Wall Street was eagerly awaiting some good news out of Washington on a debt ceiling deal. When they heard that a compromise was struck, stocks initially rose on Monday morning. The S&P 500 index rose by about 1% almost immediately after market open. It then slowly retreated, and dove at 10:00am, when some news hit about the manufacturing sector. The index was suddenly down 1% from where it closed on Friday.
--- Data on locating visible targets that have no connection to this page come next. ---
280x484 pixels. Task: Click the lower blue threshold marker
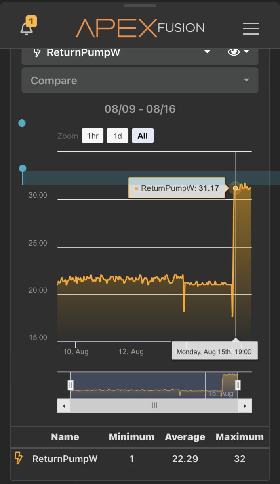(x=23, y=168)
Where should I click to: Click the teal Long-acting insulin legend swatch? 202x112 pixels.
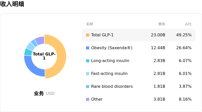[x=88, y=61]
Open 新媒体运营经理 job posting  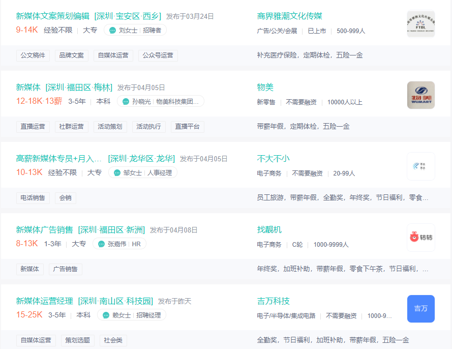(x=44, y=301)
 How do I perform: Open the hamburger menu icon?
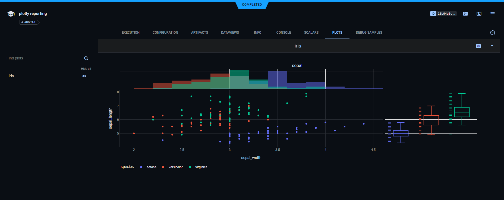[x=493, y=14]
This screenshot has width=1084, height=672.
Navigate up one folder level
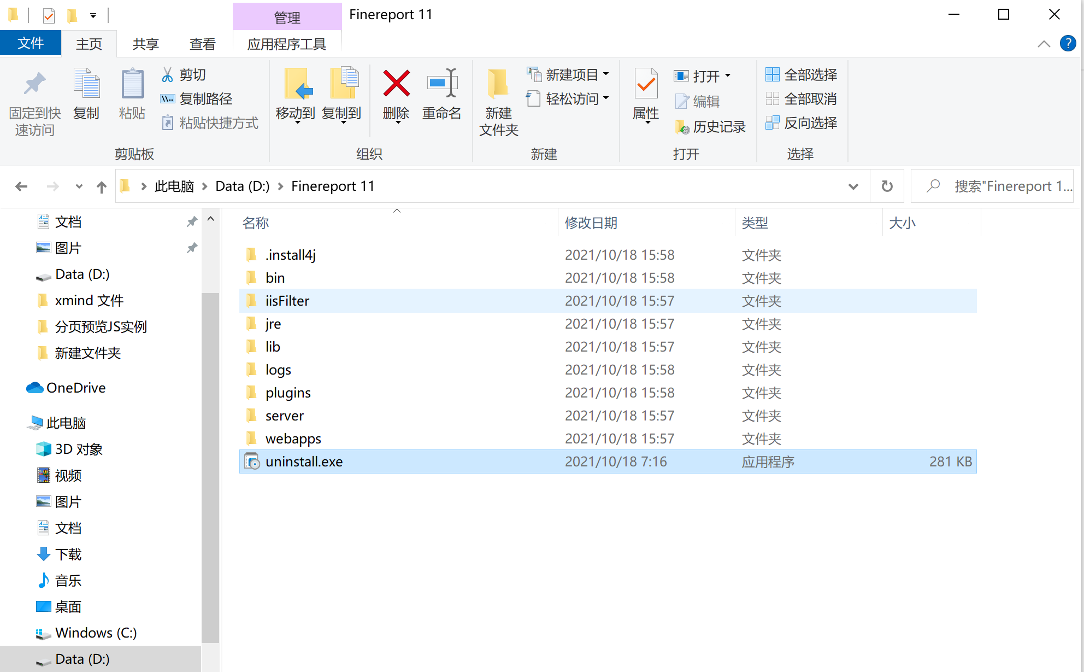pos(102,186)
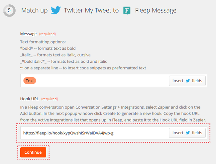This screenshot has height=164, width=216.
Task: Select the orange Text field pill
Action: (30, 81)
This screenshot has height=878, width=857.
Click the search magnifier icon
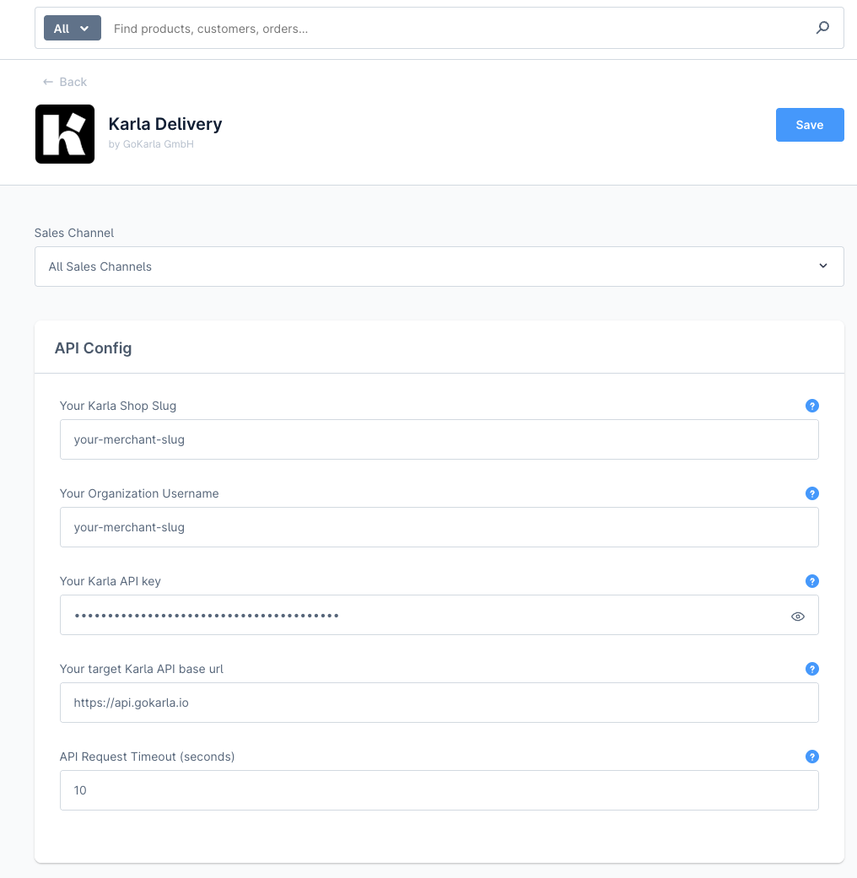[x=822, y=27]
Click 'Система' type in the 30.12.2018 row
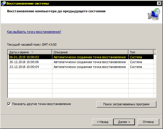This screenshot has width=163, height=129. 136,62
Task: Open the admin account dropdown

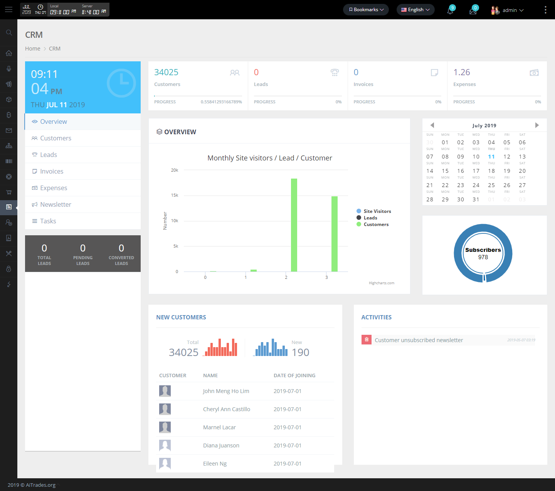Action: 508,10
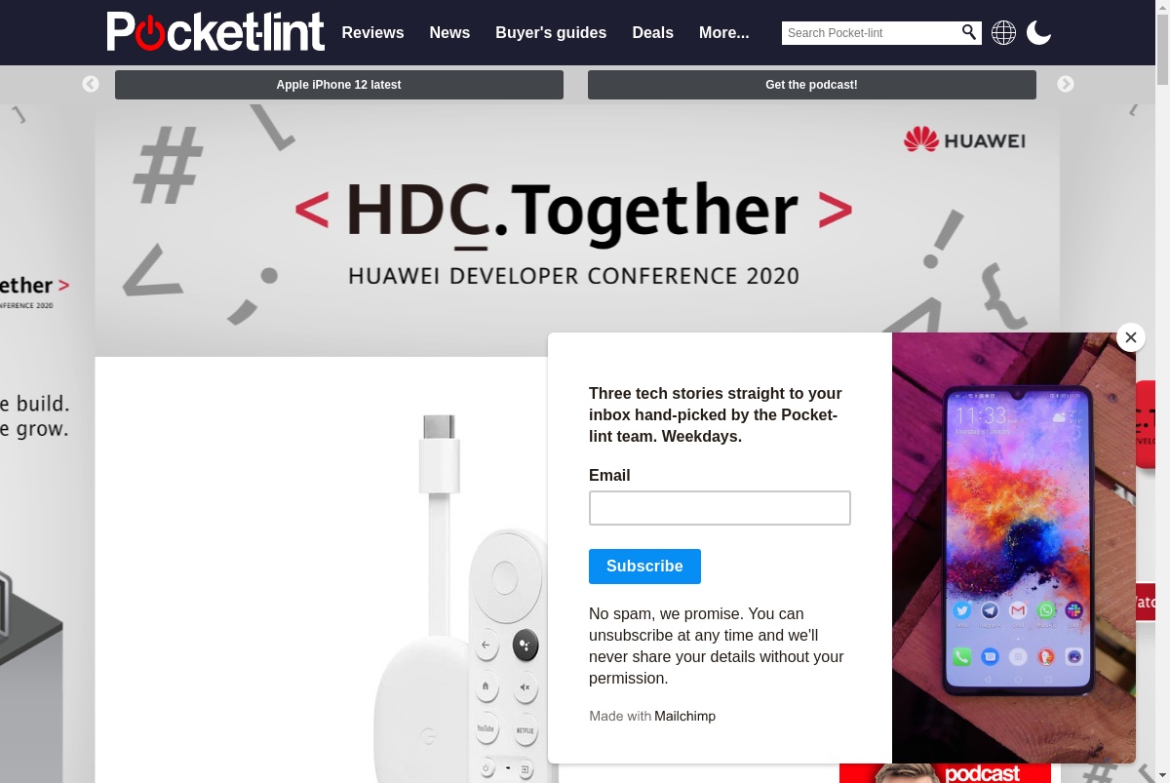
Task: Click the page's vertical scrollbar
Action: tap(1162, 391)
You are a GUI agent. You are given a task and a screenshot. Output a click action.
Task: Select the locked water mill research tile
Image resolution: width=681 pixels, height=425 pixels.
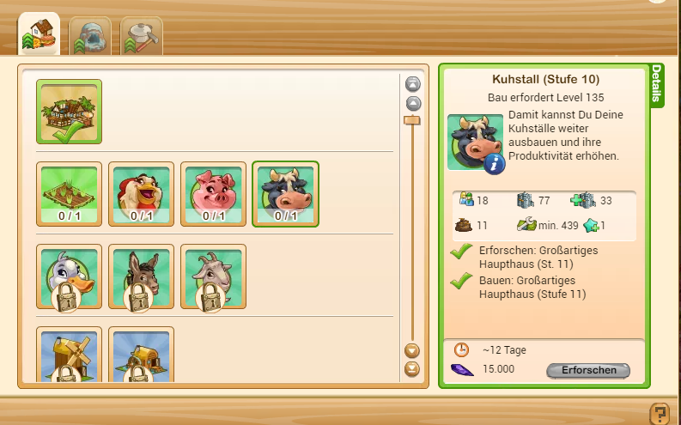coord(141,355)
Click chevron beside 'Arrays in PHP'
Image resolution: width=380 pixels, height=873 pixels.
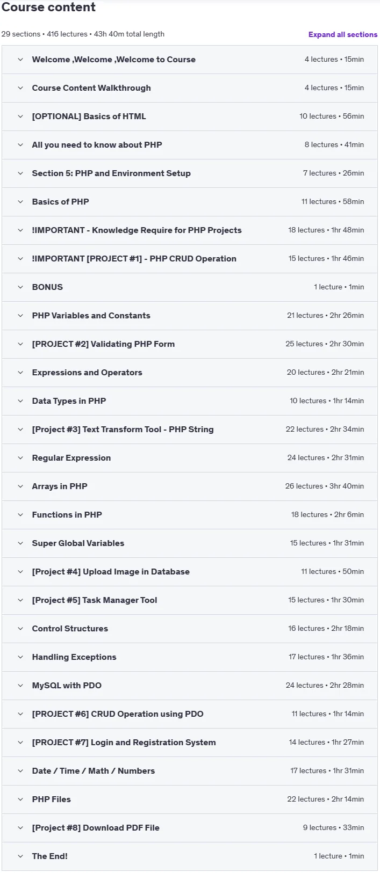coord(20,486)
The culprit: at 10:00am, the Institute for Supply Management's July report on the manufacturing sector was released. It was ugly. The market expected the index to decline slightly to 54.3%. Instead, it dropped to 50.9%. This was the worst reading in two years. Here's how the index looks since 2006:
First, you can see that the market is right to be alarmed at what's going on in manufacturing. PMI has declined steeply since April 2011, when it stood at 60.4%. This is much worse than last year's summer slowdown when the PMI only declined to the mid-50's. You have to go all the way back to July 2009 to find a value lower than last month's.
The actual value of PMI in July also likely concerns the market. A value above 50% indicates expansion. That means the month's value of 50.9% implies that the sector is barely expanding. It if worsens much more in the months that follow, it will begin contracting. Already, new orders shrunk in July, for the first time in two years.